AbL-Sprecher Schulz forderte zugunsten einer artgerechten und gesunden Tierhaltung in mittelständischbäuerlichen Betrieben ein rasches Verbot des Neubaus von Agrarfabriken, den EU-weiten Erlass neuer Tierhaltungsvorschriften und ein Programm zur Unterbindung des Antibiotika-Missbrauchs in der Tiermast.
Die BI Wietze wies im Januar ergänzend darauf hin, dass die Bundesregierung im Oktober 2010 die Gefahren der aufgrund des hohen Antibiotikaeinsatzes während der Hühnermast entstehenden resistenten Keime (MRSA) für die dort arbeitenden Menschen wie folgt einschätze: Studien hätten gezeigt, dass Beschäftigte in landwirtschaftlichen Nutztierbeständen deren Tiere Träger von MRSA Bakterien sind, einem erhöhten Risiko ausgesetzt sind an MRSA Bakterien zu erkranken. Ein ähnliches Risiko gilt auch für Beschäftigte in Schlachthöfen, die Umgang mit lebenden Tieren vor der Schlachtung haben.

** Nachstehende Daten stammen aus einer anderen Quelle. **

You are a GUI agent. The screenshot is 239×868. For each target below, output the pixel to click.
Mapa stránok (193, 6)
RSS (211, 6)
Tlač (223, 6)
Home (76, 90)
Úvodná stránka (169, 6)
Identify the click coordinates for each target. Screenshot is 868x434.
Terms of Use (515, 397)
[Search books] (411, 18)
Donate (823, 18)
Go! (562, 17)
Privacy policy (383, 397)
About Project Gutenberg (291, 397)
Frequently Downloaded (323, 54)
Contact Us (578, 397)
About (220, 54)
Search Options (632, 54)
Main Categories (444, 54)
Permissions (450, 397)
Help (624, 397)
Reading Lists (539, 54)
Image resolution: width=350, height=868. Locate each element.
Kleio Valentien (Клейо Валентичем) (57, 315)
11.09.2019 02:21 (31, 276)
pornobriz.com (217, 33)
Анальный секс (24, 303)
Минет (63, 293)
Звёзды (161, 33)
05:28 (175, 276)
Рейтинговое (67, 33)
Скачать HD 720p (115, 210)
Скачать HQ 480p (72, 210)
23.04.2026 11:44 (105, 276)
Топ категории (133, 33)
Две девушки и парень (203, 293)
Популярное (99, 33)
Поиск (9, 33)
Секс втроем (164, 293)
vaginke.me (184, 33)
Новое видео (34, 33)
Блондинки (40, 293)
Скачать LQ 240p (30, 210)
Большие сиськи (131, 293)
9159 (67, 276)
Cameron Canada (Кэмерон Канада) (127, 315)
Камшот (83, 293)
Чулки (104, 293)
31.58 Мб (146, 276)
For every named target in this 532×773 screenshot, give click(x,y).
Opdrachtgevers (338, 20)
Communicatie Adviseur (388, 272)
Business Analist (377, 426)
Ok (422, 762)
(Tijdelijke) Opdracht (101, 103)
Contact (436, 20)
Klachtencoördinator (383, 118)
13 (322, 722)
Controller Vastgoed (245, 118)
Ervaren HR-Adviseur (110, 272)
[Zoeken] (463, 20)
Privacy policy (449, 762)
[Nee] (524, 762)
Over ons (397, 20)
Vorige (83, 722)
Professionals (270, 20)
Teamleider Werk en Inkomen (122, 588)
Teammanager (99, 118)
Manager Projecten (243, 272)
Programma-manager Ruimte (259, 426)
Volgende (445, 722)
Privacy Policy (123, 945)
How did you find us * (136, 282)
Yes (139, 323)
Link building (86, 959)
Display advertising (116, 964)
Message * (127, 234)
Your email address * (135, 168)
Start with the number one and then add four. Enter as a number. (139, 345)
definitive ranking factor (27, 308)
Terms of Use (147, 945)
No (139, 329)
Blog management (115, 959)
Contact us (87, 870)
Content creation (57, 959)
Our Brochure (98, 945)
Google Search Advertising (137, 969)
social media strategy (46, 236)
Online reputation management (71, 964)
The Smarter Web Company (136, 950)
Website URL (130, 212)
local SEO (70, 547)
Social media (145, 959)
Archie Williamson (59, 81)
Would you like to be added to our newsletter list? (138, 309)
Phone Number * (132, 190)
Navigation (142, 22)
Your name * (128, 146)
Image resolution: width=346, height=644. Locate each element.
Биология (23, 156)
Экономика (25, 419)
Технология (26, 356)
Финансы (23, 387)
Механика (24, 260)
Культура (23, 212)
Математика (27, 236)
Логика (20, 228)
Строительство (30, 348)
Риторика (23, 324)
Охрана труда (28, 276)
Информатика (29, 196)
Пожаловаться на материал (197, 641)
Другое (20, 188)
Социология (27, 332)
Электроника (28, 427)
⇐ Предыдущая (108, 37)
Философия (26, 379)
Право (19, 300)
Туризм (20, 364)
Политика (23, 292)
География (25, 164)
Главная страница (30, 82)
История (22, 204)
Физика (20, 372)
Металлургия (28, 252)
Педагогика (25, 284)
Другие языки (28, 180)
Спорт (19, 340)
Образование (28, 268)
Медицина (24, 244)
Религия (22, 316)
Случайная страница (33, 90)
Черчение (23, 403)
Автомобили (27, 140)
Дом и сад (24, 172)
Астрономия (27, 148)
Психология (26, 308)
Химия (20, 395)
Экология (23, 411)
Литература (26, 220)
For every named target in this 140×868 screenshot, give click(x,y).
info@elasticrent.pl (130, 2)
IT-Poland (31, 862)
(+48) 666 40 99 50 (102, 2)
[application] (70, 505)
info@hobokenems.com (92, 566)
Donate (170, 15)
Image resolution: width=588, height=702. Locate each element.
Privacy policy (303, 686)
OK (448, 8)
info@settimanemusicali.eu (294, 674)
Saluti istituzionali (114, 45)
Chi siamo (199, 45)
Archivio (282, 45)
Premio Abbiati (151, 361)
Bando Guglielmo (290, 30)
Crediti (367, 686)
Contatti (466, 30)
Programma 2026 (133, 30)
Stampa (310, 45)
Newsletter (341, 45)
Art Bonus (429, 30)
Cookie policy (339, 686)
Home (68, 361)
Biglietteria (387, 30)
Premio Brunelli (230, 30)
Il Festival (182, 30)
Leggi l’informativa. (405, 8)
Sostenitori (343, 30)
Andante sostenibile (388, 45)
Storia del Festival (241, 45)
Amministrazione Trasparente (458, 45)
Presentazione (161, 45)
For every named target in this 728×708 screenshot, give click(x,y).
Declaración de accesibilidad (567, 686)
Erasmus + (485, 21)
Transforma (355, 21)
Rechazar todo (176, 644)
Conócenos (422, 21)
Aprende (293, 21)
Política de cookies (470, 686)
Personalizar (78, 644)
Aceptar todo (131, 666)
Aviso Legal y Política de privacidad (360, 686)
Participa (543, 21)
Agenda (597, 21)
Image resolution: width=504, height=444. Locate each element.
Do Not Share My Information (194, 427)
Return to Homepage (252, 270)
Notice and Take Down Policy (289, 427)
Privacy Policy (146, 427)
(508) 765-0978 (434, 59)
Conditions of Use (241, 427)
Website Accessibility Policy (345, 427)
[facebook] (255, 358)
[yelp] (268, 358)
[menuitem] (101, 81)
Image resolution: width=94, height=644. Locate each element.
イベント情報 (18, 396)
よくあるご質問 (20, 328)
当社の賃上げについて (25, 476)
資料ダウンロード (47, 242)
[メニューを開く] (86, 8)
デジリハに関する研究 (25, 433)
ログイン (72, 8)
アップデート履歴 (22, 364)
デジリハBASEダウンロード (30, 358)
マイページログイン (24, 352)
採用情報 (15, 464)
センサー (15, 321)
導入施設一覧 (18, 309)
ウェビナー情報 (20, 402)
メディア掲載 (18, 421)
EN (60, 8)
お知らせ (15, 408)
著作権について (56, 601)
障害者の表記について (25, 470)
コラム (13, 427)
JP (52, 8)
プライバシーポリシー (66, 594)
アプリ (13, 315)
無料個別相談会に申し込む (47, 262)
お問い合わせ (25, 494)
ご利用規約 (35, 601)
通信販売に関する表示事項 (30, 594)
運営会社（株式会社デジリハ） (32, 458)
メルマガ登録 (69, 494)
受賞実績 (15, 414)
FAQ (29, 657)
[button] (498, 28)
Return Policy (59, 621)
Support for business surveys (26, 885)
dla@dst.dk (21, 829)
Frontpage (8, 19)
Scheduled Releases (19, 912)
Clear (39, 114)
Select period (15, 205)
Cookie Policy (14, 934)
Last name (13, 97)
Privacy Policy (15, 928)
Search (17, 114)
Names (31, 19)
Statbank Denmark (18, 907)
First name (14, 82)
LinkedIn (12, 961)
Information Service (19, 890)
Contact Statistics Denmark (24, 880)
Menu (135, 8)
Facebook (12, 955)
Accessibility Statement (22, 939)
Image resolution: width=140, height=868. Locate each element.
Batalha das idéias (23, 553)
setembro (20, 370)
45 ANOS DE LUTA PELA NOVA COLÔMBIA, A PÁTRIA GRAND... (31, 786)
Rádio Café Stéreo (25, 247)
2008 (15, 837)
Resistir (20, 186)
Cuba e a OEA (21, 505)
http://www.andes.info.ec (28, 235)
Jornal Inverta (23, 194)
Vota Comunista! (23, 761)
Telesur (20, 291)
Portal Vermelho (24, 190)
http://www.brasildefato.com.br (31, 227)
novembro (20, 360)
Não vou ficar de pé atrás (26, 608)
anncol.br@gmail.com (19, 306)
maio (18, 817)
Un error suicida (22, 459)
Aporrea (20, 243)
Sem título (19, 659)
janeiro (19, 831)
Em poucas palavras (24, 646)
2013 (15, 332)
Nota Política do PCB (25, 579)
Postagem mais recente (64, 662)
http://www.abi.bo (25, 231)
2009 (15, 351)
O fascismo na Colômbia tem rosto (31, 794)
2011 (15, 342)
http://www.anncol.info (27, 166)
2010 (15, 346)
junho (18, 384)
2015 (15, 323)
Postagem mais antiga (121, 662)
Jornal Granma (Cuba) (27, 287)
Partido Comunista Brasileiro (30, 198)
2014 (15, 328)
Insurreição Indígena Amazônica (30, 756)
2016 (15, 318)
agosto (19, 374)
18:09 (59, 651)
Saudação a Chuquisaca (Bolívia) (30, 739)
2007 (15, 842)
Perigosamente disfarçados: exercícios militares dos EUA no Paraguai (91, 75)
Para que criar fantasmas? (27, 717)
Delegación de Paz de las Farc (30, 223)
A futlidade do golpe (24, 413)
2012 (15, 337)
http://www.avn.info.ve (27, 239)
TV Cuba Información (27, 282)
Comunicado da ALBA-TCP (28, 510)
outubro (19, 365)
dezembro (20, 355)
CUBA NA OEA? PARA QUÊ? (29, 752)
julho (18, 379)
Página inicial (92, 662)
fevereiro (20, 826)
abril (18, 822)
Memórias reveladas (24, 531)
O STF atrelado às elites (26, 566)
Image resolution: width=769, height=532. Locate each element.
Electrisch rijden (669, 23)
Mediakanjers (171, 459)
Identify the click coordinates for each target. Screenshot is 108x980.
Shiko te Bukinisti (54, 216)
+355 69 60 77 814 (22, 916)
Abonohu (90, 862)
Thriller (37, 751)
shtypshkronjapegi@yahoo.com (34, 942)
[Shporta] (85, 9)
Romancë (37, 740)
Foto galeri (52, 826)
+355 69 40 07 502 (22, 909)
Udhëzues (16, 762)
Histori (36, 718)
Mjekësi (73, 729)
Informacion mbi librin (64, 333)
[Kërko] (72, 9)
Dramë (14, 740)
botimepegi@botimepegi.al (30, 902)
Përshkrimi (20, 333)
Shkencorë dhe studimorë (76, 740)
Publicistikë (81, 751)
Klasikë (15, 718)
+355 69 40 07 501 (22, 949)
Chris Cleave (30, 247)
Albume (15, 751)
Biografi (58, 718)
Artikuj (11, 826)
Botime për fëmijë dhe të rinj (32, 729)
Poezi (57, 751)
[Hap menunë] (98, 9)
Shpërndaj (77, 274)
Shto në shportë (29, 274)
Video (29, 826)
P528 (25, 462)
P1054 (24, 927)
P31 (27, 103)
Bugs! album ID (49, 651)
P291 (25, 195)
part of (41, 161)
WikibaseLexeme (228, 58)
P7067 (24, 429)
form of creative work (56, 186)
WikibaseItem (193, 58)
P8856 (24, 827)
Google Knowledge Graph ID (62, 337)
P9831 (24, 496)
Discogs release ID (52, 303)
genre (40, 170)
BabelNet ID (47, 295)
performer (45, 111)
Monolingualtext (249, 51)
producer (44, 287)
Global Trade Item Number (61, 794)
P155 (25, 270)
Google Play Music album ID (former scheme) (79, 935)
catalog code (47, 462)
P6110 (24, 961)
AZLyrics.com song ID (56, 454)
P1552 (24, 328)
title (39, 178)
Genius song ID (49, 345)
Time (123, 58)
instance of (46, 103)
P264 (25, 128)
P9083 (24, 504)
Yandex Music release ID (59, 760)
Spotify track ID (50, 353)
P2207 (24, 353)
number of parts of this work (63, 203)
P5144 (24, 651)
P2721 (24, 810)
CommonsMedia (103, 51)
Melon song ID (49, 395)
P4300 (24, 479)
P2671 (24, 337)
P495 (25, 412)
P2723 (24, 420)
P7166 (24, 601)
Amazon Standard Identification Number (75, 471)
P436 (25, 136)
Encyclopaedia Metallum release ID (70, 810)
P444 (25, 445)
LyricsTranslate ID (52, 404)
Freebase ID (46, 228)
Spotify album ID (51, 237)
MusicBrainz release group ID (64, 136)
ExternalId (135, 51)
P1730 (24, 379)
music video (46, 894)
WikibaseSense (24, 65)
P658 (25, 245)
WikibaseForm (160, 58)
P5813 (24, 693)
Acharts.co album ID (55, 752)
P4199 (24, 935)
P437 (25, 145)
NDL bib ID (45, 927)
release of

Auch die seit November 2011 vorliegende niedersächsische Studie, bestätigt, dass in 83 % der Hähnchenmastbetriebe bis zu acht verschiedene Sorten Antibiotika eingesetzt werden. Je höher die regionale Tierdichte ist, desto häufiger wird Antibiotika eingesetzt. Und das führt zur „Züchtung“ resistenter Keime.